**PAGE EXCERPT**
An official health warning wasn’t issued by the Florida Department of Health until late June–months after the discharges started. Toxicity measurements were infrequent, their quality was debatable, and testing for airborne toxins was never conducted at all. No moral responsibility to alert citizens of their increased risk for Alzheimer’s Disease, ALS, Parkinson’s Disease, or liver cancer seemed to exist.The locks remained open. For more than 100 days.
This is hardly the only time that Florida state agencies have dragged their feet over alerting the public about water contamination. The public remained largely unaware when toxic algae was reported on the shores of Lake Okeechobee during discharges in 2015. The locks were quietly closed for just a few days before “no other option” forced discharges to resume at normal levels.
In August of 2016, DEP officials waited three weeks to inform the public of 215 million gallons of radioactive water falling into the aquifer through a sinkhole at a Mosaic fertilizer plant. The agency reminded the Miami Herald it hadn’t broken the law, which gives the DEP 30 days to notify neighbors after a business reports a spill beyond its property. So the state’s response to people worried they might have been drinking poison for weeks: It’s okay, our lawyers say we weren’t required to warn you. (Ask Michigan health officials how this worked out.)

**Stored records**
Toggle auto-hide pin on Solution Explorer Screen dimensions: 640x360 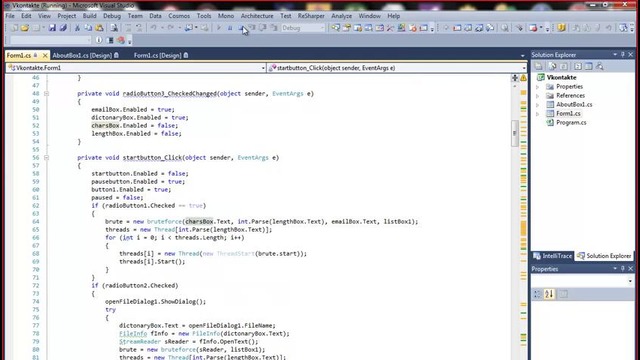pyautogui.click(x=623, y=54)
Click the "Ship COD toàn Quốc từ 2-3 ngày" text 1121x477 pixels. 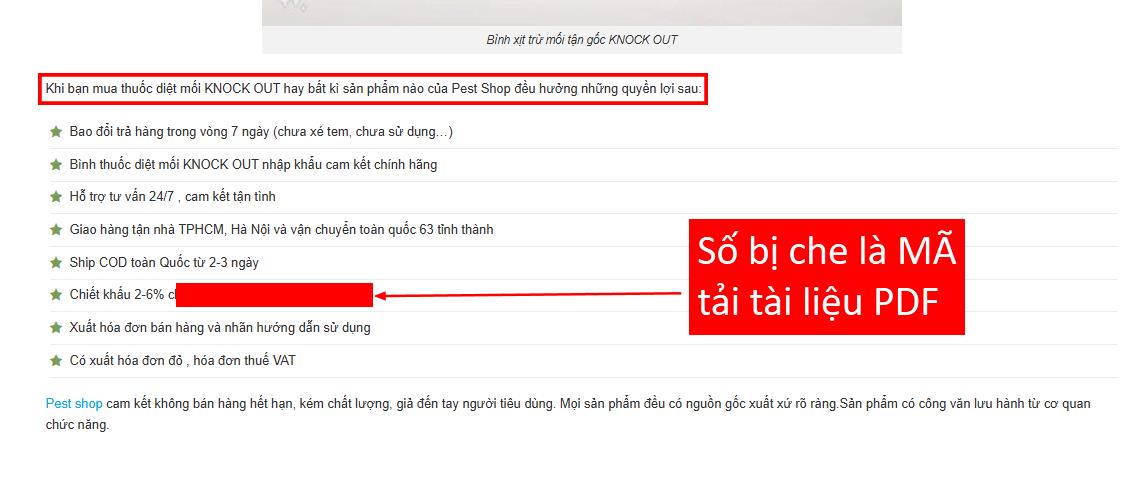point(165,263)
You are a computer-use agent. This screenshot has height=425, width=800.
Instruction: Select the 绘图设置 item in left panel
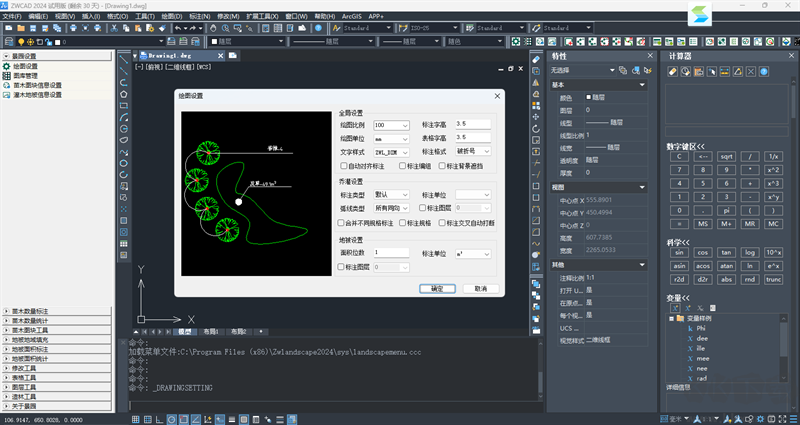pos(25,66)
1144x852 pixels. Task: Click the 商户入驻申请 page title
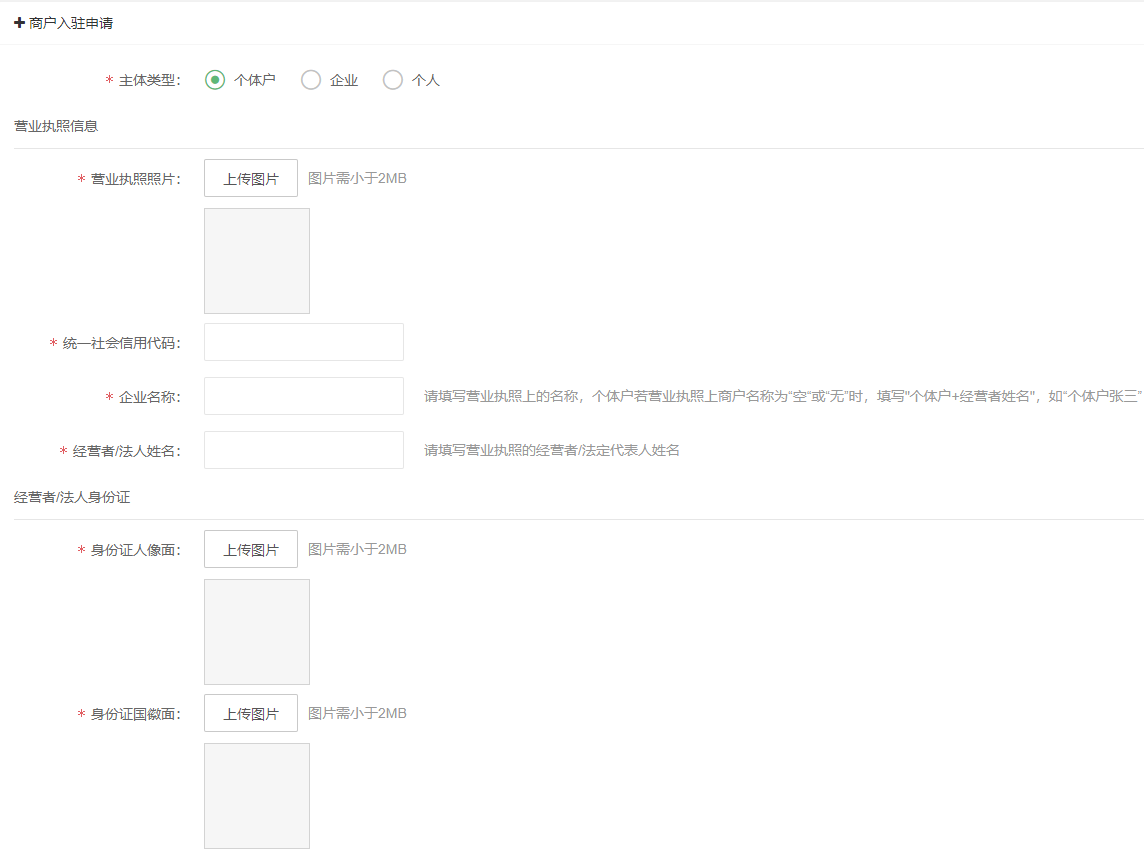coord(71,23)
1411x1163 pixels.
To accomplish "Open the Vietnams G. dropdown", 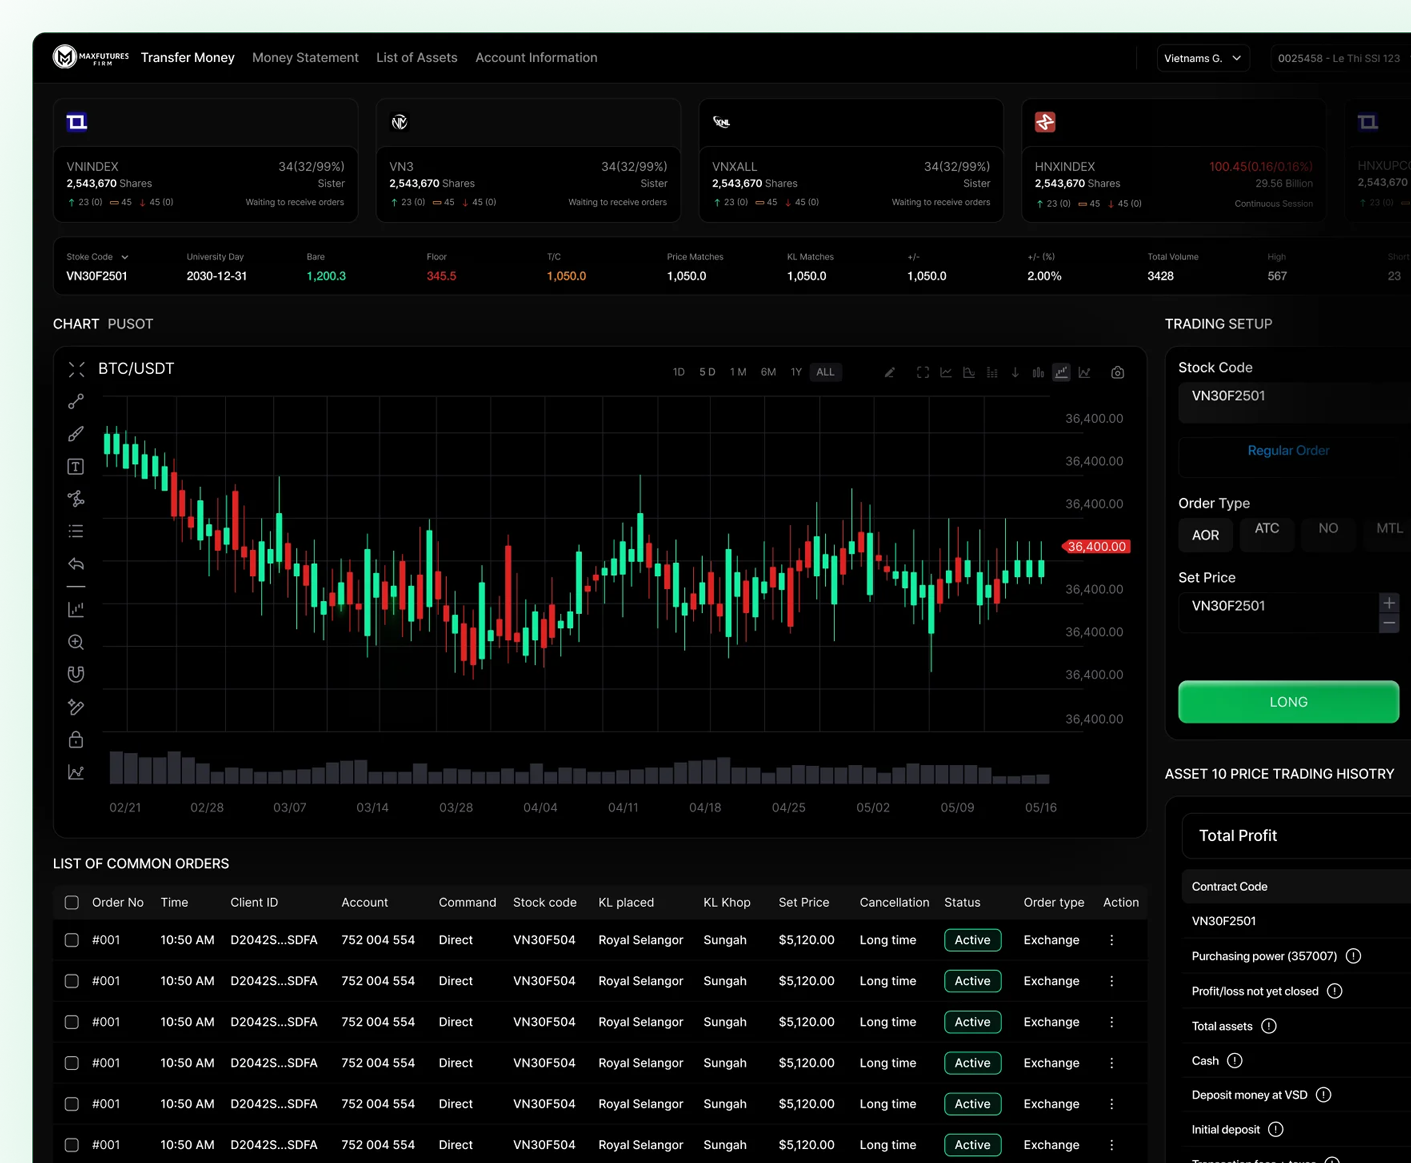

**LIST OF TASKS**
1. Return the portion of the text on Florida's water contamination warnings starting at "An official health" and ending at "than 100 days.", copied exactly.
2. Resume the text on Florida's water contamination warnings, picking up after its last sentence.

**REPLIES**
1.
An official health warning wasn’t issued by the Florida Department of Health until late June–months after the discharges started. Toxicity measurements were infrequent, their quality was debatable, and testing for airborne toxins was never conducted at all. No moral responsibility to alert citizens of their increased risk for Alzheimer’s Disease, ALS, Parkinson’s Disease, or liver cancer seemed to exist.The locks remained open. For more than 100 days.

2.
Florida’s track record and the ACLU report are damning, but debating warning procedures is absurd when people are being knowingly poisoned. SFWMD and the Army Corps are now aware–everyone is–that discharges from Lake Okeechobee expose downstream communities to elevated risks of life-threatening diseases. No moral code can let that stand; zero toxic discharges is the only defensible goal when human life is at stake. Joe Negron echoed this conclusion on the day the EAA reservoir was signed into law. The people of Florida deserve to hear it from every state politician. It should be the objective pursued with the greatest ambition while implementing SB10, and in all phases of Everglades restoration moving forward.
In Flint, the long-term effects of lead poisoning and other contaminants won’t be fully known for a generation, but ultimately the legal system decided one death was a morally unacceptable price for officials’ inaction. In Florida, officials haven’t yet decided how many cancer clusters, how many ALS cases and how many liver failures are acceptable in sacrifice for a bumper sugar crop.